▶ [Task objective] Omit the images. Restate all of the records word for word.

== Data to process

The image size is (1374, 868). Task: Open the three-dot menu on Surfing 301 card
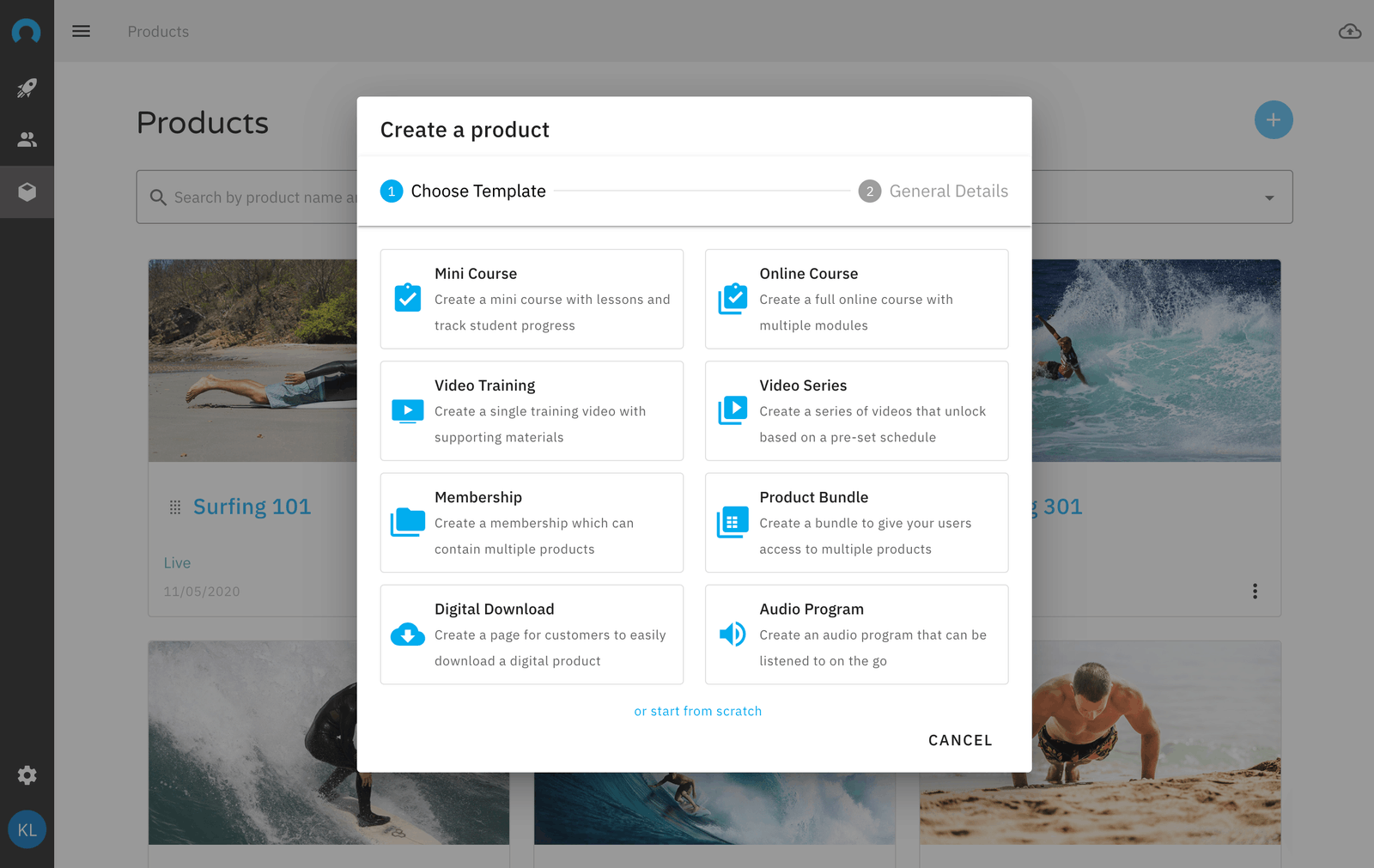1255,591
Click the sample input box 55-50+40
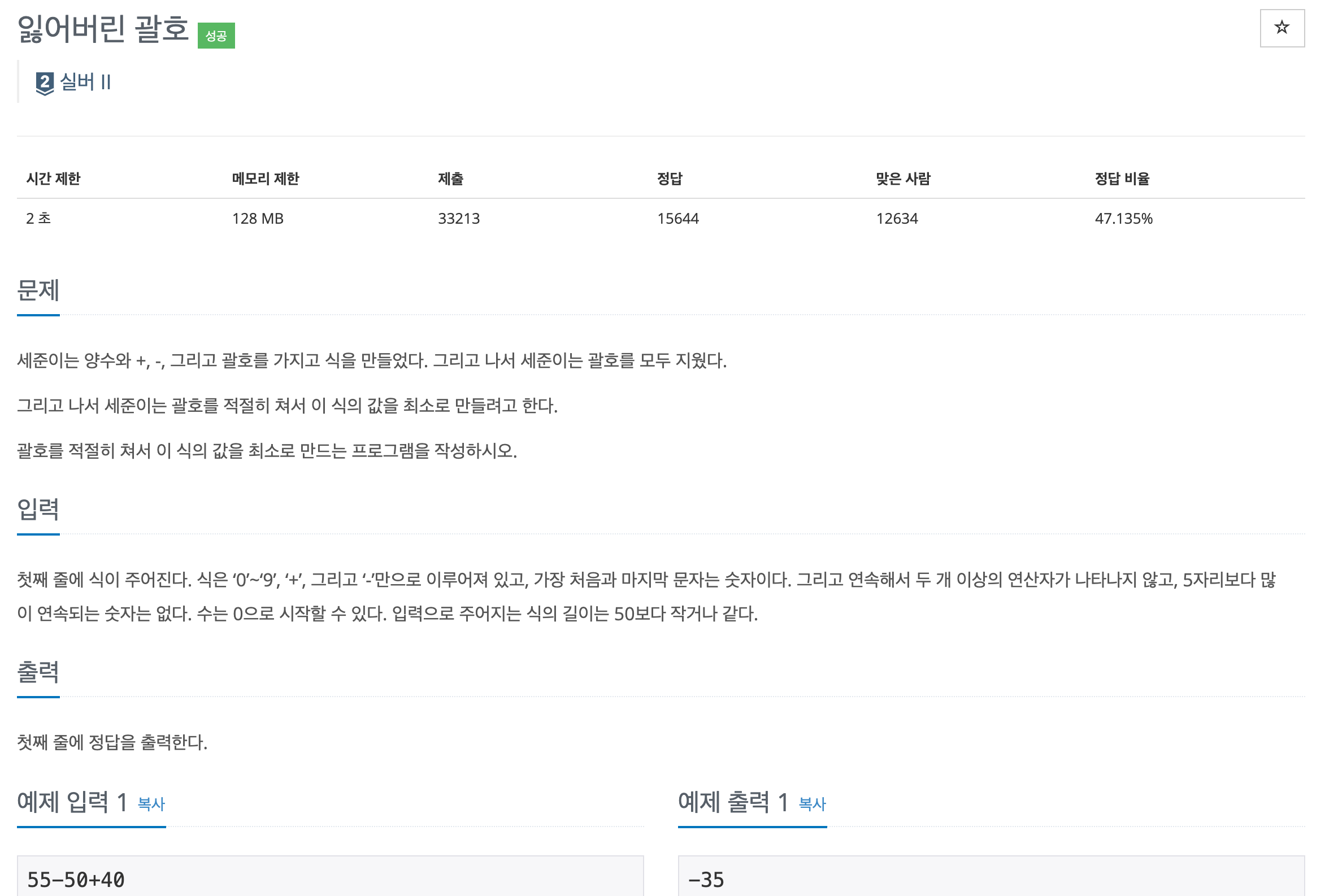This screenshot has height=896, width=1338. pos(330,878)

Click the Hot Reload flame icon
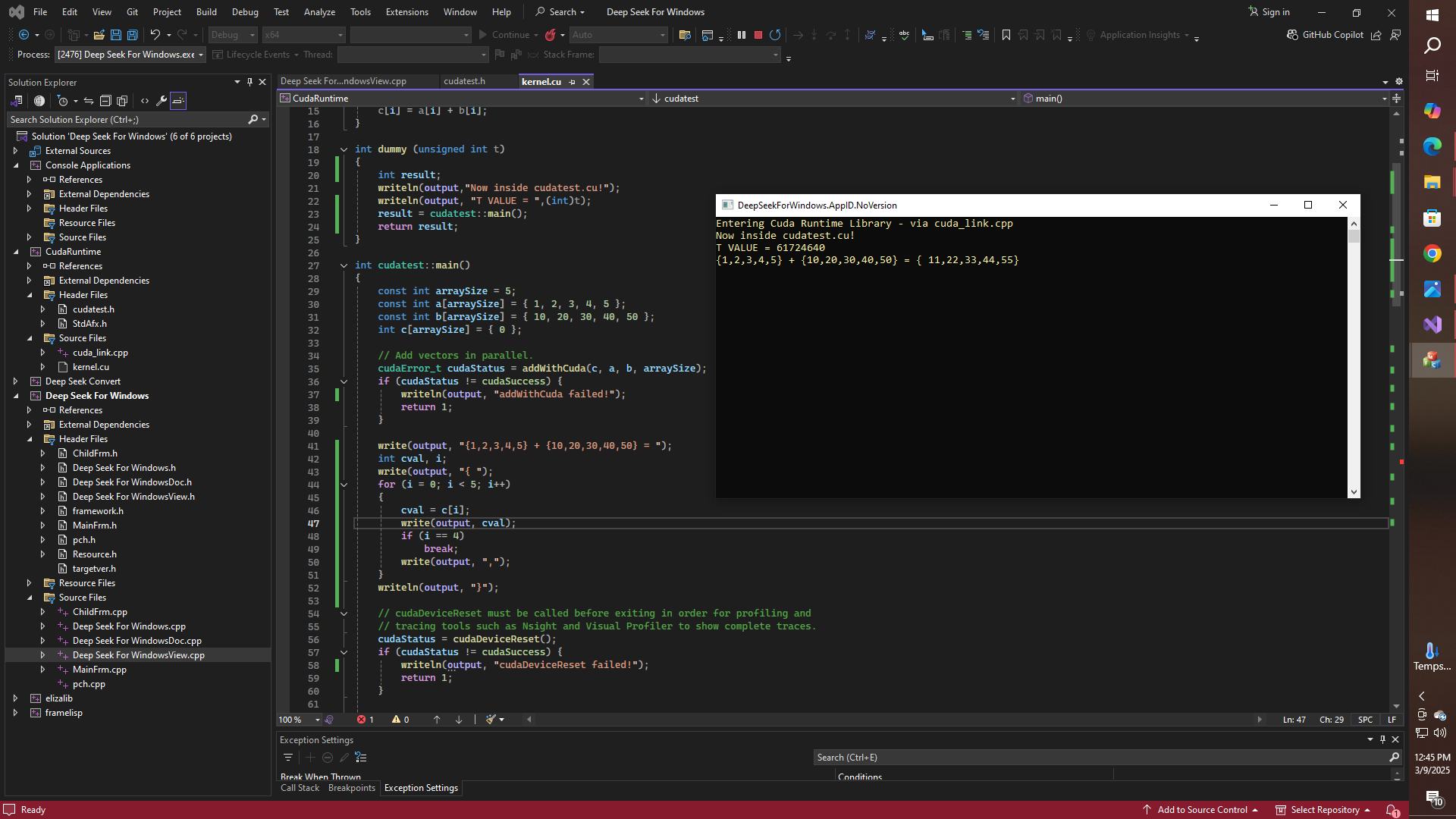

====

▶ [Expected output]
The image size is (1374, 868). Task: Open the three-dot menu on Surfing 301 card
1255,591
Click the sample input box 55-50+40
This screenshot has height=896, width=1338. pos(330,878)

Click the Hot Reload flame icon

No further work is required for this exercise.